Saved data entries
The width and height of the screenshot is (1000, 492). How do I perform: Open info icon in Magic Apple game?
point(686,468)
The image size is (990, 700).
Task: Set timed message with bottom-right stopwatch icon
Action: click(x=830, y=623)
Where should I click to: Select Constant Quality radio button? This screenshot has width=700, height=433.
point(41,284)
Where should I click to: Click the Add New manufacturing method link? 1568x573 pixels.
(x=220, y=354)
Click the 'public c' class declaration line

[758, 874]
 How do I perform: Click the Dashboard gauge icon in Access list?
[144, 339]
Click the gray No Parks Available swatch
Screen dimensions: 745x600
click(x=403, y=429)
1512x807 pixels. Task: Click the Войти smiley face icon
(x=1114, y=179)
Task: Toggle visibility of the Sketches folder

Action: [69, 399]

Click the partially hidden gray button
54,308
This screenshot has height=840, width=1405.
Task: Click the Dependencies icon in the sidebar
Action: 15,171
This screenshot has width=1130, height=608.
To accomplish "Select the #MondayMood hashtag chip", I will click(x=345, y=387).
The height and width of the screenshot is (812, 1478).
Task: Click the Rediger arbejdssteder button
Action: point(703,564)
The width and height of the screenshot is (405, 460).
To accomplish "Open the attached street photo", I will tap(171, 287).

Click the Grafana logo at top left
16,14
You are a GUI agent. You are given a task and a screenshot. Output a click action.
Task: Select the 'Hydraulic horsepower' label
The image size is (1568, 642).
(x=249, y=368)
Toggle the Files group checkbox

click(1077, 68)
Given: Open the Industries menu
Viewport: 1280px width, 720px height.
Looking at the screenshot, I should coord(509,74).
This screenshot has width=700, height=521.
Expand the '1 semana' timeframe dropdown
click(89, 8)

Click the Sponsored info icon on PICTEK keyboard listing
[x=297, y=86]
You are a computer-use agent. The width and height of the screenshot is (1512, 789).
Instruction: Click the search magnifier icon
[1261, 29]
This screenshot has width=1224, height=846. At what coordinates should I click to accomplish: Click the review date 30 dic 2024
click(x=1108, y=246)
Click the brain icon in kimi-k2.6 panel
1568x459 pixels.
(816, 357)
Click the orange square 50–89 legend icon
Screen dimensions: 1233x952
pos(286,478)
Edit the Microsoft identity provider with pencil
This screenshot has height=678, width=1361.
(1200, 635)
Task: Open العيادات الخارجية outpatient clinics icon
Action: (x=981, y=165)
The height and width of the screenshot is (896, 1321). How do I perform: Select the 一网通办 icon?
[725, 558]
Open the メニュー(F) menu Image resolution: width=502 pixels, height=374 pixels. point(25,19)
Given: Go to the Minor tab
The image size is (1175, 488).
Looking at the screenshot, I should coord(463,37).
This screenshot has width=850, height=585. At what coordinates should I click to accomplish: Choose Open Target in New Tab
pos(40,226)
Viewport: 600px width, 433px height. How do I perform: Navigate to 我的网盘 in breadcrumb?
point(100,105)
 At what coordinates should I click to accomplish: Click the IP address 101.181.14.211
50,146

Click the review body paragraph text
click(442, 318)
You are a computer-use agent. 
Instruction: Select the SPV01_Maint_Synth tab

* [Instructions for the task]:
Filter the entries above down to the lines containing the word "computer".

* [Answer for this exercise]:
You are a computer-use agent. The width and height of the screenshot is (1512, 789).
You are a computer-use agent. 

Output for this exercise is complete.